Il rispetto ha a che fare con l’incontro, entra in gioco come elemento qualificante della relazione: là dove due umanità si incontrano il rispetto cerca di portare a pienezza lo scambio che sempre avviene tra l’io e il tu.
Ma qual è il rispetto che porta una relazione a maturare? E cosa invece travestendosi da rispetto chiude noi stessi e gli altri nell’aridità e nell’assenza di crescita?
Scrive Erich Fromm in “Arte di amare” che il rispetto non è né timore né terrore; esso denota, nel vero senso della parola (respicere=guardare) la capacità di vedere una persona com’è, di conoscerne la vera individualità.
Rispetto significa desiderare che l’altra persona cresca e si sviluppi per quello che è. Il rispetto, perciò, esclude lo sfruttamento: voglio che la persona amata cresca e si sviluppi secondo i suoi desideri, secondo i suoi mezzi e non allo scopo di servirmi.
Se io amo questa persona, mi sento uno con lei, ma con lei così com’è e non come dovrebbe essere per adattarsi a me.
E’ chiaro che il rispetto è possibile solo se ho raggiunto l’indipendenza; se posso stare in piedi o camminare senza bisogno di grucce, senza dover dominare o sfruttare nessuno.

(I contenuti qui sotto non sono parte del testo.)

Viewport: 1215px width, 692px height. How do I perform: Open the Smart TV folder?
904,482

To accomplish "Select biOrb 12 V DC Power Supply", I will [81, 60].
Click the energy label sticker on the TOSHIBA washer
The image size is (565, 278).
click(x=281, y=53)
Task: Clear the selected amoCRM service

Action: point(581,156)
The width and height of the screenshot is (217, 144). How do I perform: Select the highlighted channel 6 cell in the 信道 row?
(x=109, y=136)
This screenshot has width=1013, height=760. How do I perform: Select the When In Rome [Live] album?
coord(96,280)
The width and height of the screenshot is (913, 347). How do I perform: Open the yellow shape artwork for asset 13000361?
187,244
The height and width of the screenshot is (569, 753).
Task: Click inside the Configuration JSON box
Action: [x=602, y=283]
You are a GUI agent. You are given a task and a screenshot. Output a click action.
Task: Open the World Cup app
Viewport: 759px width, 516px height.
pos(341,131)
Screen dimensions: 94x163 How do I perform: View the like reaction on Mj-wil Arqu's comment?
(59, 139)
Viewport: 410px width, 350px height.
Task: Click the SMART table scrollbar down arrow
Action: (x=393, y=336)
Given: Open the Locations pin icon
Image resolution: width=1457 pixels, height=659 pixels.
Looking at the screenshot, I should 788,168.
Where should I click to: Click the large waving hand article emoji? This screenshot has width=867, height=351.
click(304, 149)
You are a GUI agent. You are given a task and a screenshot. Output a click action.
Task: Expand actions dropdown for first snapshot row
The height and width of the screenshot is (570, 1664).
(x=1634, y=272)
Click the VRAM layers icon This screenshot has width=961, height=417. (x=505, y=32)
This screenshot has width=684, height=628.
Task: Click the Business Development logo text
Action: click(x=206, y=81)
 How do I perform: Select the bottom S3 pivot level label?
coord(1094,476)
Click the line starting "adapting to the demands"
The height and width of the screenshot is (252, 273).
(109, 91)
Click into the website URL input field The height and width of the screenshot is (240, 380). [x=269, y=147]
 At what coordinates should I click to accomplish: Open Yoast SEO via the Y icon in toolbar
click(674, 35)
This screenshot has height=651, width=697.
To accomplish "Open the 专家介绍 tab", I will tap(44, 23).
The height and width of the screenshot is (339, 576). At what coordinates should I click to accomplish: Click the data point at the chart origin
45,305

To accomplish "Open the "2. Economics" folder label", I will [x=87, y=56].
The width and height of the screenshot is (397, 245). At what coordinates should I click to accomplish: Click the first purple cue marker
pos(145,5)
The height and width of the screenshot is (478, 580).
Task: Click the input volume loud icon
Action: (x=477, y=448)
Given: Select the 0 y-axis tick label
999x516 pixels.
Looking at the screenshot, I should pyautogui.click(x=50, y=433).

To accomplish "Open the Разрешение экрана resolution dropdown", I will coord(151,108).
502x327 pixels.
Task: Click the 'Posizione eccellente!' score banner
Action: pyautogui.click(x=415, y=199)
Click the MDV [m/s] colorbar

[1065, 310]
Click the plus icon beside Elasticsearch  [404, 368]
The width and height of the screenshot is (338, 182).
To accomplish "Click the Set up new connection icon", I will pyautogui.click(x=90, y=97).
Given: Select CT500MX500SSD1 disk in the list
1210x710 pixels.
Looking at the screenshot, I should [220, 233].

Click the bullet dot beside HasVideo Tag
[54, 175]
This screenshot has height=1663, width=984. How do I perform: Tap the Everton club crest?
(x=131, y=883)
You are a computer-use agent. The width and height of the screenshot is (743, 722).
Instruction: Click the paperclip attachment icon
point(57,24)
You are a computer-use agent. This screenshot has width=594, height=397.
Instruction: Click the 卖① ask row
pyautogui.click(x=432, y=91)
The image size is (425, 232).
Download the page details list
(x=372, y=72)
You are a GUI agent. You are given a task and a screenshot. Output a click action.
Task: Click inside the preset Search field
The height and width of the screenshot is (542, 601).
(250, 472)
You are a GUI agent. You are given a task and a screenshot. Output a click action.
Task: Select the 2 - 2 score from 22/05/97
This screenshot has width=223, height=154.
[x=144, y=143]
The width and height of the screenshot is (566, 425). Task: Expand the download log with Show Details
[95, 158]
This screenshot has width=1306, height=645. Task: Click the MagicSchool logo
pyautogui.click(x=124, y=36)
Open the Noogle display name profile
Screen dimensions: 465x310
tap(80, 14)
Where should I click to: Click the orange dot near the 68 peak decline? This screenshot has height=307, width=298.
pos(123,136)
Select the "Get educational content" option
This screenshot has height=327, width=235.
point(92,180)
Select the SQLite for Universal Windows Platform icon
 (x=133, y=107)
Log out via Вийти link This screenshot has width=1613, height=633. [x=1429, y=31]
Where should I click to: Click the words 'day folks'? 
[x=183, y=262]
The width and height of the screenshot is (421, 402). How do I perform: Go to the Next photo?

Si vede qui come il rispetto vero non elimina le differenze, non chiede di non esprimere un giudizio o di cancellare qualcosa, ma fa di quella differenza, di quel giudizio, di quel “qualcosa” una occasione di sviluppo e di arricchimento, perché espressi nella logica di quell’amore liberante che può tenere insieme sensibilità diverse. Sarebbe come chiedere per “rispetto” di eliminare una festa perché qualcuno non può goderne appieno per una mancanza o un dolore o per una diversa visione od opinione. Il rispetto, quello pieno, ricorda che la soluzione non è quella di smettere di festeggiare ma di stare insieme, l’uno vicino all’altro, per saper gioire con chi è nella gioia e saper soffrire con chi è nella sofferenza.